--- ENTRIES SUPPLIED ---
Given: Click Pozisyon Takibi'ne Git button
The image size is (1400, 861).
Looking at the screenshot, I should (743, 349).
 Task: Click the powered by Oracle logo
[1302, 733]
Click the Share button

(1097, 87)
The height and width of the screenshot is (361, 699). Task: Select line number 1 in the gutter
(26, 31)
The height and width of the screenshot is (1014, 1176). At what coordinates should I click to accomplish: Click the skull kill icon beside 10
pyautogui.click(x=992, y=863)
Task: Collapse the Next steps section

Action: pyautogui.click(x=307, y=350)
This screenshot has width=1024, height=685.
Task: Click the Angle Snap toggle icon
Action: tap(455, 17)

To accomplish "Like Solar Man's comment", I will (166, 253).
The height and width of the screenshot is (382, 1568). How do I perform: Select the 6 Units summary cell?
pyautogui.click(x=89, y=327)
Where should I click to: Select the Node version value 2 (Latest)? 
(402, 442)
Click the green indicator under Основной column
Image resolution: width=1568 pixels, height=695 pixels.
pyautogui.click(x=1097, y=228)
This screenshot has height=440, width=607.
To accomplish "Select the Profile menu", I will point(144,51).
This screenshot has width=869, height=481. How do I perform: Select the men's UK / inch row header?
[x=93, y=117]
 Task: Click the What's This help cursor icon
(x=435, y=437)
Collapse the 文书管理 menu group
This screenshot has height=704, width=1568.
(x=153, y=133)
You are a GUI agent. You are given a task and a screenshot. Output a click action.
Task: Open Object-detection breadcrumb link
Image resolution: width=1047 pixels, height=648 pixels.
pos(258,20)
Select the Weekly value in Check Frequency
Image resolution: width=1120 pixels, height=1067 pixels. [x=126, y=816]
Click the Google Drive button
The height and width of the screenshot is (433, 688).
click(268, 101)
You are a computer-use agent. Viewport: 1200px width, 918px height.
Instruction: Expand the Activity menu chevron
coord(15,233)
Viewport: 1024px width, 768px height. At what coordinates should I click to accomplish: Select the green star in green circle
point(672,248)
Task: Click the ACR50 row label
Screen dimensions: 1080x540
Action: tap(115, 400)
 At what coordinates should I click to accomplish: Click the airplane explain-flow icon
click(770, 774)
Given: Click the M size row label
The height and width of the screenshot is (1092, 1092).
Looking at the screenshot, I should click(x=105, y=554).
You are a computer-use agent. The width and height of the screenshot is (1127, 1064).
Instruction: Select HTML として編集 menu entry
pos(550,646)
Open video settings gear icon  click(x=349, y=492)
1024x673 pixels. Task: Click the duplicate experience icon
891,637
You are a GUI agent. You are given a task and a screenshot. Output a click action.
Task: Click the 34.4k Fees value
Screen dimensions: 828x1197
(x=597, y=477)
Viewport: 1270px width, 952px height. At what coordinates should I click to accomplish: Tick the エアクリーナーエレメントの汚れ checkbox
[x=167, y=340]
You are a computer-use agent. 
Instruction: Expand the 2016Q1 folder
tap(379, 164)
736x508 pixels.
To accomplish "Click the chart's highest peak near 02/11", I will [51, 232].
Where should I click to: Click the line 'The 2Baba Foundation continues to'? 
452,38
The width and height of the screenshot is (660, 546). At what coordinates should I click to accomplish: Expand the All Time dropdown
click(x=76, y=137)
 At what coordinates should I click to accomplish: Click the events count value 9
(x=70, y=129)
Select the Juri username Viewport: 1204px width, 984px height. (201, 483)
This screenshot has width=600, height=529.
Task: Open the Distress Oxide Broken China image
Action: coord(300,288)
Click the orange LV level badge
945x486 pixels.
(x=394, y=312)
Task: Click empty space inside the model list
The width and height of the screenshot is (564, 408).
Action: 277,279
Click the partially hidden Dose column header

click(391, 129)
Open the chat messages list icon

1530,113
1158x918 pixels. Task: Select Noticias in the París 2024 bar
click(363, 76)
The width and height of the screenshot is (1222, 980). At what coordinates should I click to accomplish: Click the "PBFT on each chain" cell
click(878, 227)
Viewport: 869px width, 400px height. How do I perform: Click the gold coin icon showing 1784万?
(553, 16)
---
Filter the entries down to the lines containing "label". Copy each of those lines.

Task: Click the ACR50 row label
Given: Click the M size row label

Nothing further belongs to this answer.